• _Assignment_: Below are the entries; return exactly the line with "The width and height of the screenshot is (622, 588)." and every later line, without anything else.

Material to process below:

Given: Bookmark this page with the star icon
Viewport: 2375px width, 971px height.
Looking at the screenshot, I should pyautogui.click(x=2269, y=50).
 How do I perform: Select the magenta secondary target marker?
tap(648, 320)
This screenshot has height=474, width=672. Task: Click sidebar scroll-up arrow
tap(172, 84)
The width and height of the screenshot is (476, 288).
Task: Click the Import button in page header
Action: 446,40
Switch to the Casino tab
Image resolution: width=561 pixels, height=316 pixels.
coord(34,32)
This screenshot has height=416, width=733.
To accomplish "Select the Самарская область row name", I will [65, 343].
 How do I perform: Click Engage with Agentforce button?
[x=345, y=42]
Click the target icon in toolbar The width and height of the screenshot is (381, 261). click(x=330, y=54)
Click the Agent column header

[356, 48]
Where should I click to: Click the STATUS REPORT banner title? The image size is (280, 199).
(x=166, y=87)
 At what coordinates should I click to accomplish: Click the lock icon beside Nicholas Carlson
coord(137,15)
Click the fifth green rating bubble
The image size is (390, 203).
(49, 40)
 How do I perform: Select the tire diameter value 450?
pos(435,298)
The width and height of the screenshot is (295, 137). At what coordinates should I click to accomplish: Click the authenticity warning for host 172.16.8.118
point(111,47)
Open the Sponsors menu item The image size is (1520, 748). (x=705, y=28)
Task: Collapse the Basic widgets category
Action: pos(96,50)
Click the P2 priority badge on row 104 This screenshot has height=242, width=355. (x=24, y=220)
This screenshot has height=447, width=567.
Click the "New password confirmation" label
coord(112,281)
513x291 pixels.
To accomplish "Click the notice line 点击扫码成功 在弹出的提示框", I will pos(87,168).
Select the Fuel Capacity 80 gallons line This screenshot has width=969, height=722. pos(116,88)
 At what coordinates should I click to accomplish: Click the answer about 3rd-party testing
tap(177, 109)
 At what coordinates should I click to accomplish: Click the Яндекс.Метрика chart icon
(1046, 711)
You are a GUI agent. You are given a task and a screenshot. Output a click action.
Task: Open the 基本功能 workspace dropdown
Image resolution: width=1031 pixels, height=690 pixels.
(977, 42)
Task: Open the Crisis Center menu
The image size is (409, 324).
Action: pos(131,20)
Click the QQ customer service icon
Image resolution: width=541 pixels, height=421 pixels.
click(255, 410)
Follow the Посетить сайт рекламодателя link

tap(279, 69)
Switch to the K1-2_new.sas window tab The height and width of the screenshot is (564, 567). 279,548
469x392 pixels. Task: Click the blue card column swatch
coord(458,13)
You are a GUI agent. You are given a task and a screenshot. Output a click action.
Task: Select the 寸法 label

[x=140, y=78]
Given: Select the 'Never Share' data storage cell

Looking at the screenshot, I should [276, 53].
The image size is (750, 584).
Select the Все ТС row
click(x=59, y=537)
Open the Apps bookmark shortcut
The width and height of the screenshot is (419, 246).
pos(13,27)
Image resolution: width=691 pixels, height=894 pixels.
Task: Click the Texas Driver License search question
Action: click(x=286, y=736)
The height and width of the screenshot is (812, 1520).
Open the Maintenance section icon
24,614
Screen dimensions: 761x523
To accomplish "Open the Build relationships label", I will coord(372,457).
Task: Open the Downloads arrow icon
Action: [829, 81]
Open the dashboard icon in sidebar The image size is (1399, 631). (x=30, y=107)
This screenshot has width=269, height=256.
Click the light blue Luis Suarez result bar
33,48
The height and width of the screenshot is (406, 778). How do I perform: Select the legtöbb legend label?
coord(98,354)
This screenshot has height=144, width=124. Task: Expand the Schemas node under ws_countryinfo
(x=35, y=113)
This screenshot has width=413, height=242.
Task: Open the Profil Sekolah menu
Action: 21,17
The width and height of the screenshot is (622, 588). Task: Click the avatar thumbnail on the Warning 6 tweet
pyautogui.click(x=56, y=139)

End of Material to process.

• _Written response_:
The width and height of the screenshot is (622, 588). Task: Click the avatar thumbnail on the Warning 6 tweet
pyautogui.click(x=56, y=139)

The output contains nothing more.